▶ TASK: Copy the records from the start up to and including the line with "Action: 1884,689", swapping "Cookies" for "Privacy" and leaving everything else untouched.

Click-target data:
--- START ---

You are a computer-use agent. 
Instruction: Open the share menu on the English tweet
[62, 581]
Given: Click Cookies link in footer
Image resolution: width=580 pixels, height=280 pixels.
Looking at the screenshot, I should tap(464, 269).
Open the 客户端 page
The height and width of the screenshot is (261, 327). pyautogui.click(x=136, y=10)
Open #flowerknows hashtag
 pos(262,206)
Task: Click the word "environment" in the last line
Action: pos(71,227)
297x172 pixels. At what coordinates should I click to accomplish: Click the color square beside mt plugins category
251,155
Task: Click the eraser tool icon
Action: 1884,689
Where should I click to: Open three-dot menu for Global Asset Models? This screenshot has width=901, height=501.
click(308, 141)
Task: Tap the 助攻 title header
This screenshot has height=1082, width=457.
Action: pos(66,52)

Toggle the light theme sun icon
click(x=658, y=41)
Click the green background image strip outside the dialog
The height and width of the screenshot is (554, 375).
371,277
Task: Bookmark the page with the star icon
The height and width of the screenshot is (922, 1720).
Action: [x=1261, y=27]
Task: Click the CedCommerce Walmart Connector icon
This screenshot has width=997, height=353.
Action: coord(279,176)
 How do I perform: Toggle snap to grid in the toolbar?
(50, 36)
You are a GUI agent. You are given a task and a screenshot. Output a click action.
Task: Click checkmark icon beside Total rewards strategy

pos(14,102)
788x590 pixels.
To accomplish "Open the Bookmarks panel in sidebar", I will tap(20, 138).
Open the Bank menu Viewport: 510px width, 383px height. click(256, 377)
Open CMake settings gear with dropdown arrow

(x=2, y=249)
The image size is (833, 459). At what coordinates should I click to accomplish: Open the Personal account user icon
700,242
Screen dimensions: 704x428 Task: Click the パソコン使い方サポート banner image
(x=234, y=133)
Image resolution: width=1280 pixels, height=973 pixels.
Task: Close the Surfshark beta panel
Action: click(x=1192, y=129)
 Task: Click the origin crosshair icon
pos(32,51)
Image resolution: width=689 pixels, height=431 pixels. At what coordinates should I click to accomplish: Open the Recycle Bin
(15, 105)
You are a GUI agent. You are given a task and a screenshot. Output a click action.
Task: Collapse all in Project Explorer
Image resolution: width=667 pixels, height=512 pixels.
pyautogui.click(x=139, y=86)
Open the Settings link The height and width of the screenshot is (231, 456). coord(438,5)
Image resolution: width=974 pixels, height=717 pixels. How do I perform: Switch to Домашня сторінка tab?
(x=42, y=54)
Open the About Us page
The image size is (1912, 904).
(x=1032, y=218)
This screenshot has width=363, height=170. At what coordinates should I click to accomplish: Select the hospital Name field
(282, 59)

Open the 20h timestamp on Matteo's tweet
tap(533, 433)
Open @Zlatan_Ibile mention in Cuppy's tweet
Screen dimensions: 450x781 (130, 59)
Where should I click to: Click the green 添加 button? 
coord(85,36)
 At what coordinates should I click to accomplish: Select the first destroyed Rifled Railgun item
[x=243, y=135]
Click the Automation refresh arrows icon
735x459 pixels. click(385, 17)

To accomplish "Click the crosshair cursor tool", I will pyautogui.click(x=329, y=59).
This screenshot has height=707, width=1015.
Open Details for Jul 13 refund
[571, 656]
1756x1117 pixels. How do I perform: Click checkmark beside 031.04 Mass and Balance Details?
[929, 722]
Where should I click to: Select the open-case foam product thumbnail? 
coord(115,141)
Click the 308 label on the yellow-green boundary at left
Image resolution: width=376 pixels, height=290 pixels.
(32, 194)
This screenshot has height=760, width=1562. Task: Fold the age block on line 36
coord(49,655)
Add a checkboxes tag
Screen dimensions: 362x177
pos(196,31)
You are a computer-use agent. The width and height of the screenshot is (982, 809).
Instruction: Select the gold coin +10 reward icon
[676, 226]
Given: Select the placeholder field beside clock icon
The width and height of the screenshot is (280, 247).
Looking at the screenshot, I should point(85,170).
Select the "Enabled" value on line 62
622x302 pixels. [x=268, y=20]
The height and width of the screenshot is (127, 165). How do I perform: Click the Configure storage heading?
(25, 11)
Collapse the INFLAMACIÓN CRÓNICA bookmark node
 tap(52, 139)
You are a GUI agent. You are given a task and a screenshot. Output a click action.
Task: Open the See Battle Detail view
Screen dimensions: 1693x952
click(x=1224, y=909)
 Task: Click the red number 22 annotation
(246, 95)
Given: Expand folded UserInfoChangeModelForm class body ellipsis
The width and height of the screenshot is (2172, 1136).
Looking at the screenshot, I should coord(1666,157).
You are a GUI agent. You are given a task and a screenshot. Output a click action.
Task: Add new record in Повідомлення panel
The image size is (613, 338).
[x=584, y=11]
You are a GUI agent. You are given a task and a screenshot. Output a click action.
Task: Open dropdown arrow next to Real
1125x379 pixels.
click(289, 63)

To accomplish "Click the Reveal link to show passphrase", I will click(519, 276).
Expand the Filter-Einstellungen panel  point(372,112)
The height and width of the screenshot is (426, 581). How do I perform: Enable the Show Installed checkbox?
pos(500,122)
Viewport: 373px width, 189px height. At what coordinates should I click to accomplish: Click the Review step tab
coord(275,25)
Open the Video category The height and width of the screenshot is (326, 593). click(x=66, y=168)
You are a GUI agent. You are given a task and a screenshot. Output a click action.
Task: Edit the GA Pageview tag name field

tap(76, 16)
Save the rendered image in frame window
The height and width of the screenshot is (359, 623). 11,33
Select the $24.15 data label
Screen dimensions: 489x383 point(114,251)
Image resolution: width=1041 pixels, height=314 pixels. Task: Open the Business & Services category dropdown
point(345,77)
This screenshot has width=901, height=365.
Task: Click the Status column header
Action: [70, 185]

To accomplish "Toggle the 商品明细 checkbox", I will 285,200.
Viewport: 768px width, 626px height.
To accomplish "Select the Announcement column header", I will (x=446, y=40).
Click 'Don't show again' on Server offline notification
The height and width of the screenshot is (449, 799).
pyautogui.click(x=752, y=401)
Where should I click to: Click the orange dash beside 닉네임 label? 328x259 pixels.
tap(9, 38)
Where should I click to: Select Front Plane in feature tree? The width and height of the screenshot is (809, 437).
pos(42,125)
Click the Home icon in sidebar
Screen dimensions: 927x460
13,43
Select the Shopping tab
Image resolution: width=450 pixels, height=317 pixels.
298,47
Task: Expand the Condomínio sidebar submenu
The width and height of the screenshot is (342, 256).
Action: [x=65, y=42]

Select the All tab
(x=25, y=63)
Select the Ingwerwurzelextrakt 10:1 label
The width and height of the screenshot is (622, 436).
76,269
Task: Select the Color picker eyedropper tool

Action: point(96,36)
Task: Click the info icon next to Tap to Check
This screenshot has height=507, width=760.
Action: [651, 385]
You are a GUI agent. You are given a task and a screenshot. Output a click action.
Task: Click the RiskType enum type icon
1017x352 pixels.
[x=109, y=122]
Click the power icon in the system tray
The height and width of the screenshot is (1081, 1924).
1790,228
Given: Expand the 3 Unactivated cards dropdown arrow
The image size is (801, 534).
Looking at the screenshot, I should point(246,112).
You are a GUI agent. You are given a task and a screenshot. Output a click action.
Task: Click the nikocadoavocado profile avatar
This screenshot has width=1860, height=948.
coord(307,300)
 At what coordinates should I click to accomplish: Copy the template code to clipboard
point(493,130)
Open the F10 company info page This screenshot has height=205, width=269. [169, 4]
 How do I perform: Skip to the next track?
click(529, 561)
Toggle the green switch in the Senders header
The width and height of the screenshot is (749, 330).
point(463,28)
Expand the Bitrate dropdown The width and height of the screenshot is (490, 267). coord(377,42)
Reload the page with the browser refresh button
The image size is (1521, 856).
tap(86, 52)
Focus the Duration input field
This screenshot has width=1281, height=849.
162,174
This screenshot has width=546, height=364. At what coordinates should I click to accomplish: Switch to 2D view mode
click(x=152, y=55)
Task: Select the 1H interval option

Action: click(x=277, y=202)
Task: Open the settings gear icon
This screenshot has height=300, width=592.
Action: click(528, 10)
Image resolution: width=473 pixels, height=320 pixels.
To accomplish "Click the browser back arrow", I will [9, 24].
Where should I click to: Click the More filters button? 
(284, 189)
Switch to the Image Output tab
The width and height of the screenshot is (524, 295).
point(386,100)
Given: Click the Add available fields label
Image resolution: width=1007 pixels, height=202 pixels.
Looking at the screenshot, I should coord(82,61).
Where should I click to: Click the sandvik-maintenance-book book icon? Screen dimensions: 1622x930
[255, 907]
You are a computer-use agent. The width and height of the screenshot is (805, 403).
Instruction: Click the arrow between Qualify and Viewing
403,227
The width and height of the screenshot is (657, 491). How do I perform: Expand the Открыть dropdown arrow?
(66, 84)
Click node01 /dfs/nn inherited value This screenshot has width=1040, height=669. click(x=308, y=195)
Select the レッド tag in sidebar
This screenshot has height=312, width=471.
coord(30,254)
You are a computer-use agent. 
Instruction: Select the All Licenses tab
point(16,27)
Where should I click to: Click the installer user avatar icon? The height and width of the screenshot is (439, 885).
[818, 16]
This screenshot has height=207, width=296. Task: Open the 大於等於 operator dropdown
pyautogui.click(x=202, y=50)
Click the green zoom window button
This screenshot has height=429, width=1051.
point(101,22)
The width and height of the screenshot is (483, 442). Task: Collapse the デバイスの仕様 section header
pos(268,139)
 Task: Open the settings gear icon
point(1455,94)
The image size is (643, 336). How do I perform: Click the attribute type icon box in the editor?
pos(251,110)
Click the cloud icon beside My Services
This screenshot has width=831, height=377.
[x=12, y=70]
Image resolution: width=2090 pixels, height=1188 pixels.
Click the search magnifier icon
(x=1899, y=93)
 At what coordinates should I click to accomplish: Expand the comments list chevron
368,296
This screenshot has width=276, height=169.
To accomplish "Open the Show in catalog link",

--- END ---

▶ EXPECTED ANSWER:
You are a computer-use agent. 
Instruction: Open the share menu on the English tweet
[62, 581]
Given: Click Privacy link in footer
Image resolution: width=580 pixels, height=280 pixels.
Looking at the screenshot, I should tap(464, 269).
Open the 客户端 page
The height and width of the screenshot is (261, 327). pyautogui.click(x=136, y=10)
Open #flowerknows hashtag
 pos(262,206)
Task: Click the word "environment" in the last line
Action: pos(71,227)
297x172 pixels. At what coordinates should I click to accomplish: Click the color square beside mt plugins category
251,155
Task: Click the eraser tool icon
Action: 1884,689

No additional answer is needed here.